Task goal ▸ Exactly reproduce the line that contains "Click the trash" and all lines after it in the entries below, through the very last line.
____
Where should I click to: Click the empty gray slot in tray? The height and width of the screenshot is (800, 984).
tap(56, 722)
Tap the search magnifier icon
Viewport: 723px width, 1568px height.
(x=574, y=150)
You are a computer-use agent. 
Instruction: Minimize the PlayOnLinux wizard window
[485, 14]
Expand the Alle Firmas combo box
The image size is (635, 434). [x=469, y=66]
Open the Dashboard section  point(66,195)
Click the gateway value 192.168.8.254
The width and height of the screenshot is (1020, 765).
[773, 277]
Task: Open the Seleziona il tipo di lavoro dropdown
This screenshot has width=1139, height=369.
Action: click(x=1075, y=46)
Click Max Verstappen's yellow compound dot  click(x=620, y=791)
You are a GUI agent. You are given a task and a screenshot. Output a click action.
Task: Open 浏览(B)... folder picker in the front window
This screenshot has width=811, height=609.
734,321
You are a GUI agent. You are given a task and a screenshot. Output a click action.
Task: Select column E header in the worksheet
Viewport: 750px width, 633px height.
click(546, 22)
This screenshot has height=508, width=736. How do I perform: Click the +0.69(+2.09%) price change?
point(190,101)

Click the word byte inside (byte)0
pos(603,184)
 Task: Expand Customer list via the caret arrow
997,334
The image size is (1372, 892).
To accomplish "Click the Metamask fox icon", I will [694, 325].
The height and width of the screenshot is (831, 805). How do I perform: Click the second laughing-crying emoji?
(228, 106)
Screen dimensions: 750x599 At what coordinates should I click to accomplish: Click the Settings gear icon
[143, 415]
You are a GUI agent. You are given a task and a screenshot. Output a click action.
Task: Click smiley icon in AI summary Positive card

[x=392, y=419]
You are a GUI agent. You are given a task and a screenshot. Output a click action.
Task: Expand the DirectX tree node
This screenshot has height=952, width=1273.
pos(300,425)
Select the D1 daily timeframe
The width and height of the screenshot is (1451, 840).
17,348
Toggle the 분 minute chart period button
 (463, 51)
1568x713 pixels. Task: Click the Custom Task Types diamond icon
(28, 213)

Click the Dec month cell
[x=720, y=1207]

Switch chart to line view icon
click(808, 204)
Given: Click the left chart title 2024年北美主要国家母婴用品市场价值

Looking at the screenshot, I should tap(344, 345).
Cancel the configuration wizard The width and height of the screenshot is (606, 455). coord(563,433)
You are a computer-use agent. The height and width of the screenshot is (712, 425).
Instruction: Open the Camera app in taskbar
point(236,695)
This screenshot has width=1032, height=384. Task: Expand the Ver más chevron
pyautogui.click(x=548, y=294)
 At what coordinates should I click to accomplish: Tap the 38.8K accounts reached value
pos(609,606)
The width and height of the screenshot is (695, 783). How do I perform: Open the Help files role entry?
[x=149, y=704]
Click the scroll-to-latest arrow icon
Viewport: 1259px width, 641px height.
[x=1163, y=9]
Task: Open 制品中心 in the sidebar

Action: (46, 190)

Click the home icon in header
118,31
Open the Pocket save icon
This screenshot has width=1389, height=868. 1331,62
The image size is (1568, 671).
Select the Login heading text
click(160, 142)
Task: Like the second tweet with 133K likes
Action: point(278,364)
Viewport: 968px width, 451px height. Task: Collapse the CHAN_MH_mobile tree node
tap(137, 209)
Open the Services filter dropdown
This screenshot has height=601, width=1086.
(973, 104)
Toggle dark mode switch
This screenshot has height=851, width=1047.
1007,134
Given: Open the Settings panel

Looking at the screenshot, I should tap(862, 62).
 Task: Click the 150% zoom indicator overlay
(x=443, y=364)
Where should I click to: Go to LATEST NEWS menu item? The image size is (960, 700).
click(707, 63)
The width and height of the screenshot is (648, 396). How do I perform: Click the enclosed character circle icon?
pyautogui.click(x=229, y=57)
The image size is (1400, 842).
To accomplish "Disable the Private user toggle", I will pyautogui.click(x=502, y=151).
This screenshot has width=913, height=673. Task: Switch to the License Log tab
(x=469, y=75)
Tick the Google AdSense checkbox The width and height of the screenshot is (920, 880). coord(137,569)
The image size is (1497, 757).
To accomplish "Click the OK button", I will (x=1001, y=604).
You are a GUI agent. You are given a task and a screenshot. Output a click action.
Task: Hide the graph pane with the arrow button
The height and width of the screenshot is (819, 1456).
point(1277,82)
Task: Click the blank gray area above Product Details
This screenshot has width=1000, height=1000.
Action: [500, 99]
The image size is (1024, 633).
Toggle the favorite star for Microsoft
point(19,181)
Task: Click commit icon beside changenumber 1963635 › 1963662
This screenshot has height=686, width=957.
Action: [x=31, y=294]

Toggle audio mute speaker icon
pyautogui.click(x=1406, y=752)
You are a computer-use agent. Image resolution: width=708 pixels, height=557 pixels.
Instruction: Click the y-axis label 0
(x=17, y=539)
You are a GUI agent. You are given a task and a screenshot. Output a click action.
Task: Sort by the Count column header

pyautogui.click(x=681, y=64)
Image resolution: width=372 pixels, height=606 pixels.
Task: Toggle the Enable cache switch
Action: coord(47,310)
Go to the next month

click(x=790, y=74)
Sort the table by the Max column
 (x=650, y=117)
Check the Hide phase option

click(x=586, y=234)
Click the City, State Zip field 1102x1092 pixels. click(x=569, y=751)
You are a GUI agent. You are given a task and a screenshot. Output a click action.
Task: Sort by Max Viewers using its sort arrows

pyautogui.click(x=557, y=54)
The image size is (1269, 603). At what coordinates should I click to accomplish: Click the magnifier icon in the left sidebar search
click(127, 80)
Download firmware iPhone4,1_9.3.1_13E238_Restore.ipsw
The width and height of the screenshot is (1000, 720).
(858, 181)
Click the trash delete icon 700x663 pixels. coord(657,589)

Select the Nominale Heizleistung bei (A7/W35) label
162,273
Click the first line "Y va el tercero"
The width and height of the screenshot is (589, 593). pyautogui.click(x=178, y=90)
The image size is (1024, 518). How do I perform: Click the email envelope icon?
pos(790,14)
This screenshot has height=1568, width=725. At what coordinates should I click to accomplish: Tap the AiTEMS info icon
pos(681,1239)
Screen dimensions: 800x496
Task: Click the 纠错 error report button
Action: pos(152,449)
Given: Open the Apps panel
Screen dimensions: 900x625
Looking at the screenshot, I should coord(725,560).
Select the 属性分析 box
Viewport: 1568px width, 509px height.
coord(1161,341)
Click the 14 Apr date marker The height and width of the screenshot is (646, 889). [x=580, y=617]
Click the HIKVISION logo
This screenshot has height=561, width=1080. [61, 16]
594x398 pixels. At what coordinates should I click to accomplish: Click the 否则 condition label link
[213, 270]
____
Reply to the task ▸
Click the trash delete icon 700x663 pixels. coord(657,589)

Select the Nominale Heizleistung bei (A7/W35) label
162,273
Click the first line "Y va el tercero"
The width and height of the screenshot is (589, 593). pyautogui.click(x=178, y=90)
The image size is (1024, 518). How do I perform: Click the email envelope icon?
pos(790,14)
This screenshot has height=1568, width=725. At what coordinates should I click to accomplish: Tap the AiTEMS info icon
pos(681,1239)
Screen dimensions: 800x496
Task: Click the 纠错 error report button
Action: pos(152,449)
Given: Open the Apps panel
Screen dimensions: 900x625
Looking at the screenshot, I should coord(725,560).
Select the 属性分析 box
Viewport: 1568px width, 509px height.
coord(1161,341)
Click the 14 Apr date marker The height and width of the screenshot is (646, 889). [x=580, y=617]
Click the HIKVISION logo
This screenshot has height=561, width=1080. [61, 16]
594x398 pixels. At what coordinates should I click to accomplish: Click the 否则 condition label link
[213, 270]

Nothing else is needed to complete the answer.